Before you ask what the titular Geisterschiff is, I will confess that I can’t tell you because I couldn’t get past the second mission. Right from the tutorial and the first mission, the problems that eventually derailed my adventure were apparent. You might have picked up that levels are tough to navigate with few landmarks and many doors, but there’s also no proper map aside from your tiny 5×5 grid on the HUD. That makes it hard enough to find your way around, but the game is rife with fruitless dead ends often behind locked doors that you need to waste valuable ammo or hitpoints to open by bashing them with your face. You’ll need to find items like keys and upgrades but these are literally invisible, requiring you to step into every square on the map to know you’ve found everything.
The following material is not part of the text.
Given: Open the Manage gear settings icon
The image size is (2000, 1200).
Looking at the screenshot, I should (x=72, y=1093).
Combat is probably the most interesting part of the game, and because of that also the most damning because it almost never happens. When an enemy approaches, you have the option to attack while advancing, retreating, or holding your ground. You also have four different weapons with different effects on both enemy behavior and damage. Switching and reloading them takes turns, though, so you have to plan ahead a little. The mobility factor allows you to duck around corners to escape or launch ambushes, though at my early stage of the game I mostly just had to shoot until dead. The issue, as I mentioned, was that combat was incredibly rare. I faced perhaps two or three foes in the first level and less than a dozen in the second, and over the course of two hours that’s not much time spent strategizing. The rest of the time was searching for invisible keycards and quest objectives, and that got old real fast.
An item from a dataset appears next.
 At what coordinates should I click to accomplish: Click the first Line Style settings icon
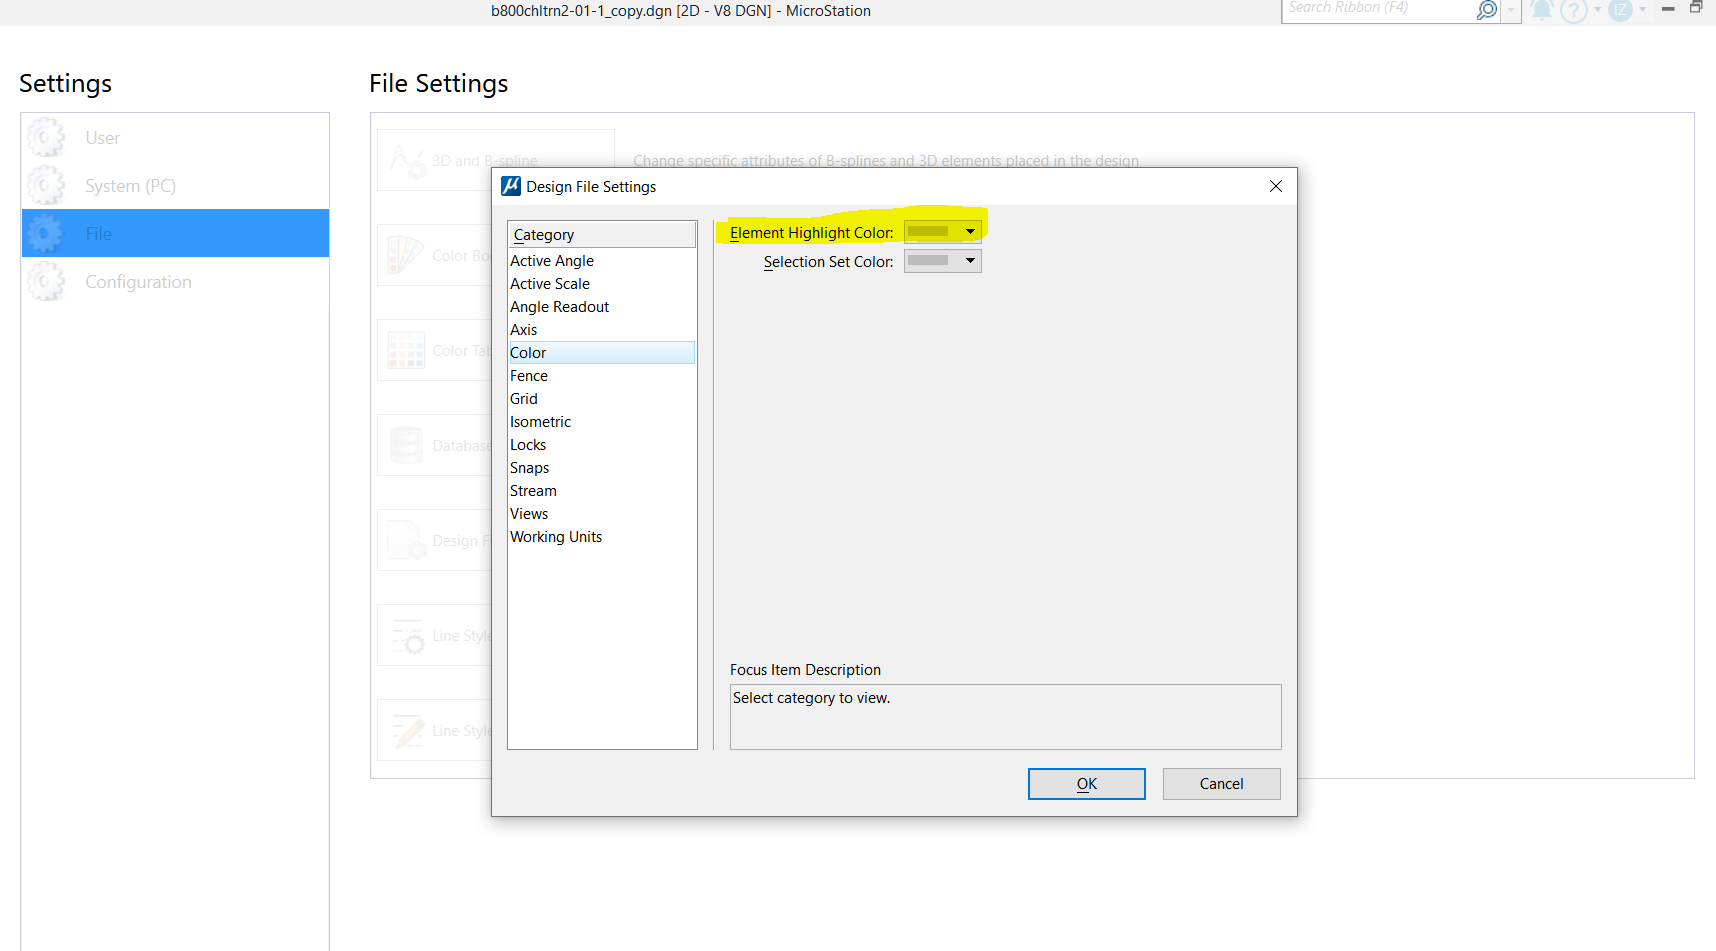406,635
The last big issue with Das Geisterschiff is how thin most of the game systems are. You have stats but no way to influence them except by picking up invisible upgrades off the beaten path for +2 to a stat. You can only repair yourself at workshops, and there’s no way to recover ammo, and that’s about all the purported “survival horror” elements amount to. There are no complex interactions in the game, and no puzzles more complex than “find key for barrier” or “complete quest by going to place”, which makes wandering the empty halls even more of a barren experience. There’s simply not enough to do here except explore samey levels in the hope of progressing and maybe getting to fight something.
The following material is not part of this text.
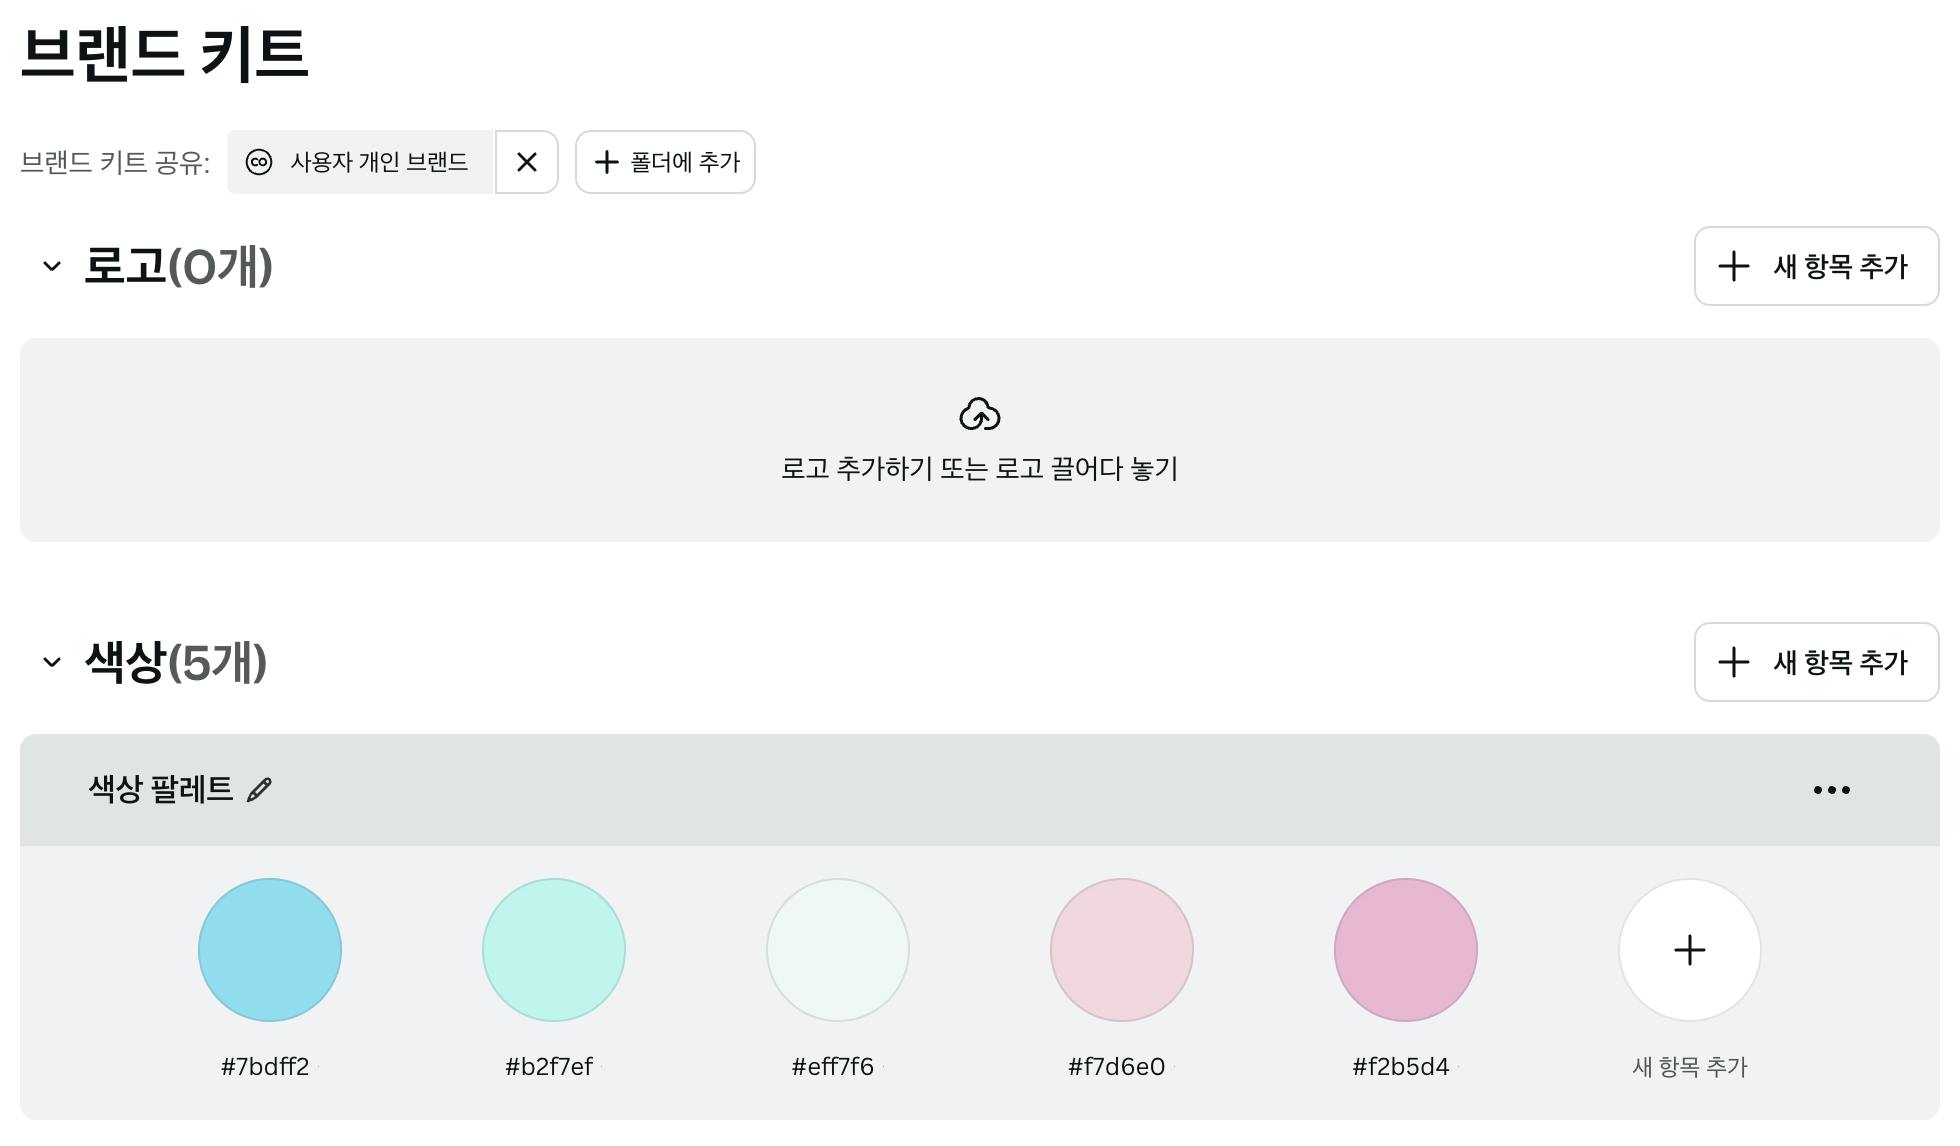
Task: Remove 사용자 개인 브랜드 with the X
Action: click(527, 162)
This is one of those games I really set out to love, one that sounded like a fresh and exciting experience I had been looking for. I love the style, I love the premise, and I love the mash-up of genres. And it could have been great, but all the contents feel utterly half-baked. Even the striking art direction suffers from having no actual animations for anything and a weird smattering of languages confusing the signage and level names. Das Geisterschiff is a bold foundation for a game with a cardboard cutout built atop of it, a hollow experience that only the most patient and invested players will get anything out of. But for me, there are too many games out there that give me a giant mech AND something to do with it, and I’m going to stick to those.